** Work order **
Exactly the lines from the one with "Given: Click the" through the final line of the entries, and nothing else, should appear in the answer; no pictures go in it.
* * * * * * *
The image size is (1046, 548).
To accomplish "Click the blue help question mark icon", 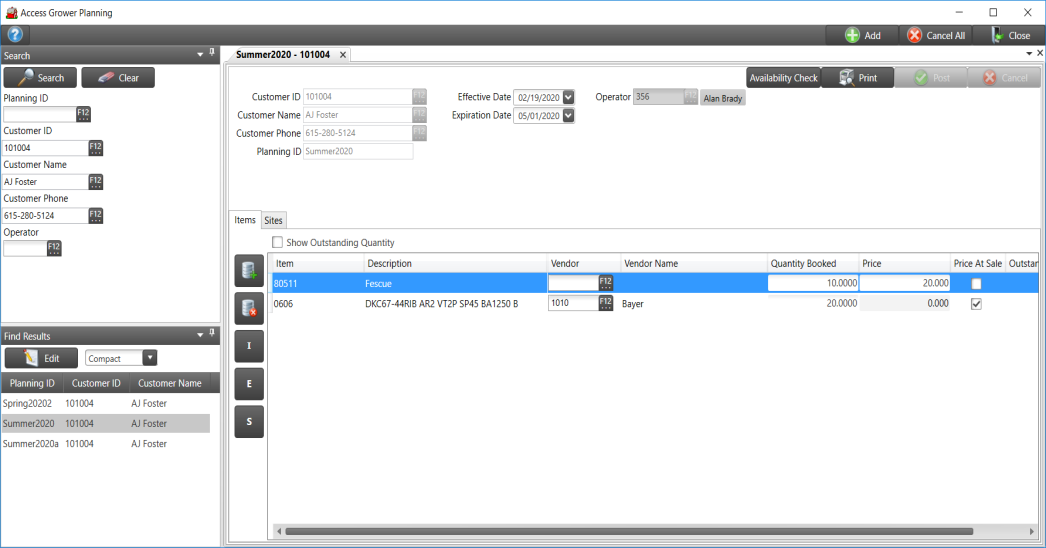I will (x=15, y=35).
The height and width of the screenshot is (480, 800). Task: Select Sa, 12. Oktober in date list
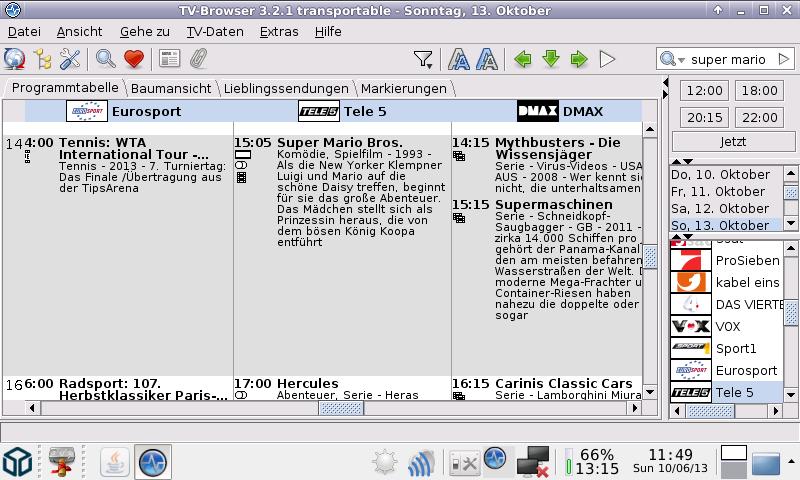(x=718, y=208)
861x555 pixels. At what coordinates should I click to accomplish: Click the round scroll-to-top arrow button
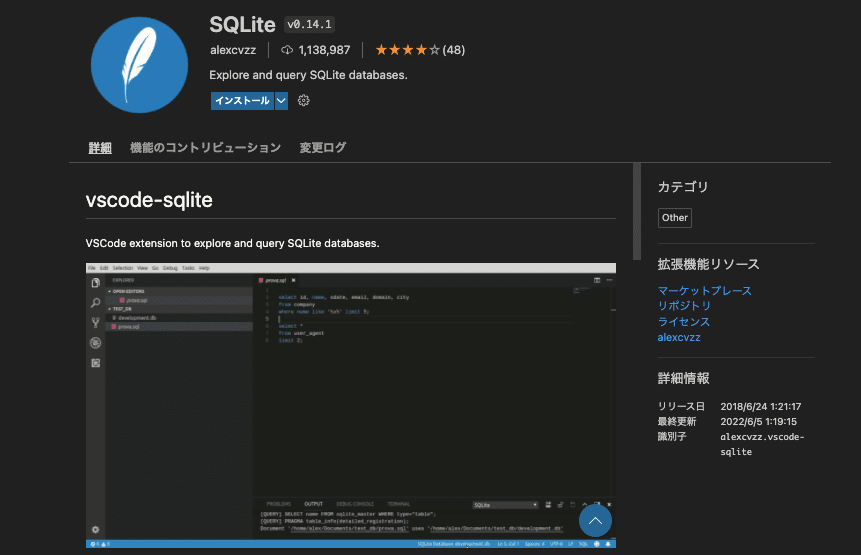[x=595, y=520]
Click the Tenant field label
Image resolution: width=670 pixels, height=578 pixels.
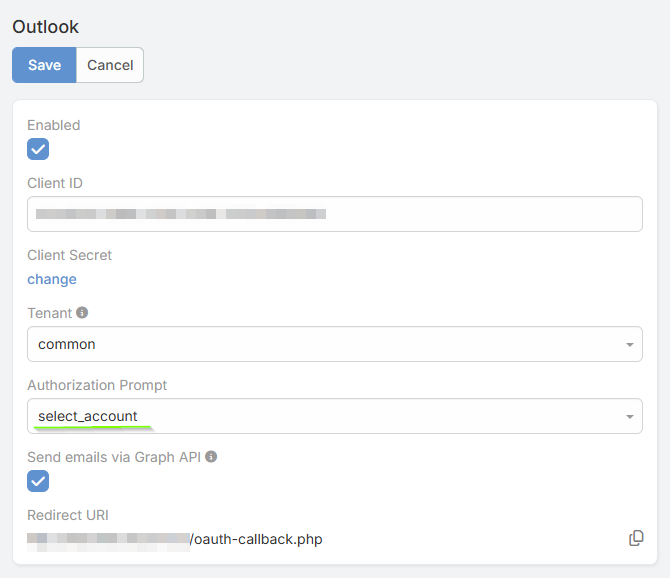[x=49, y=313]
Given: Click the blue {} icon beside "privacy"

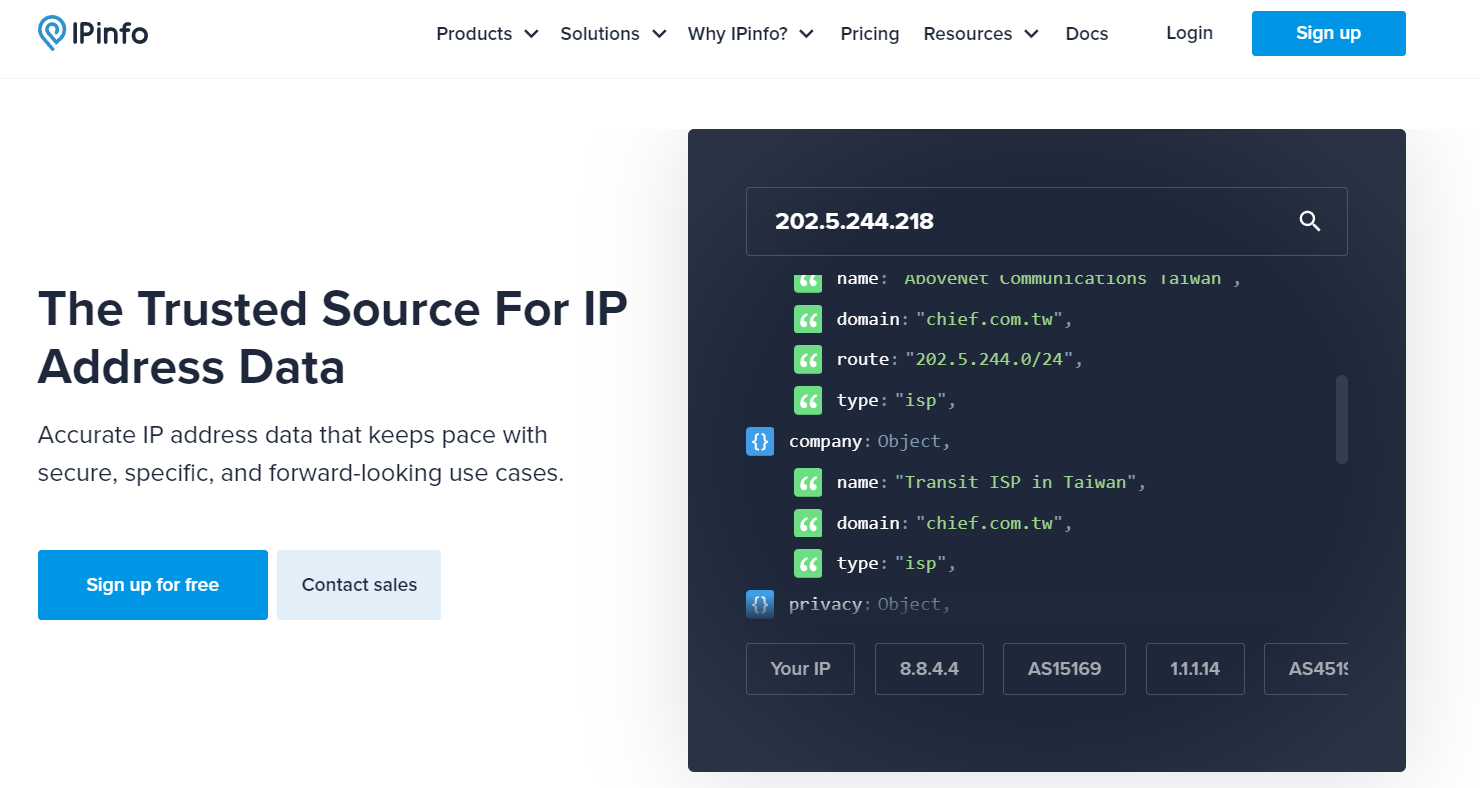Looking at the screenshot, I should click(760, 604).
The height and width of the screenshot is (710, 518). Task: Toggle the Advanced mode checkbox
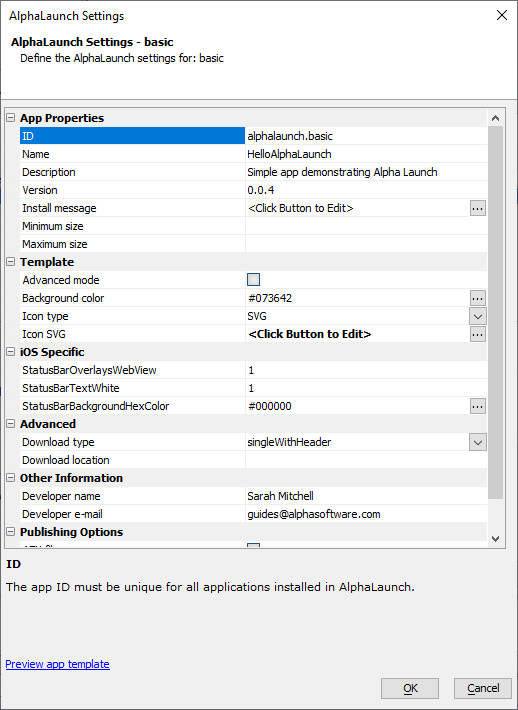coord(254,280)
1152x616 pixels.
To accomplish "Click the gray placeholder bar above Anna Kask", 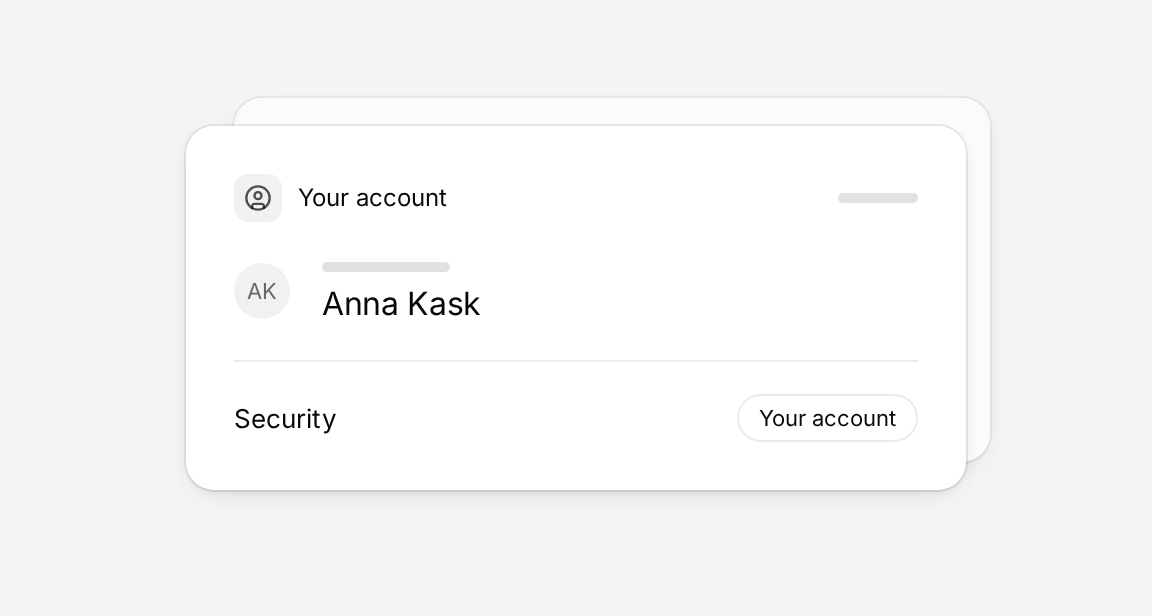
* * * * * * *
** Task output **
Given: Click the blue {} icon beside "privacy"

Looking at the screenshot, I should click(760, 604).
The height and width of the screenshot is (710, 518). Task: Toggle the Advanced mode checkbox
coord(254,280)
1152x616 pixels.
To accomplish "Click the gray placeholder bar above Anna Kask", 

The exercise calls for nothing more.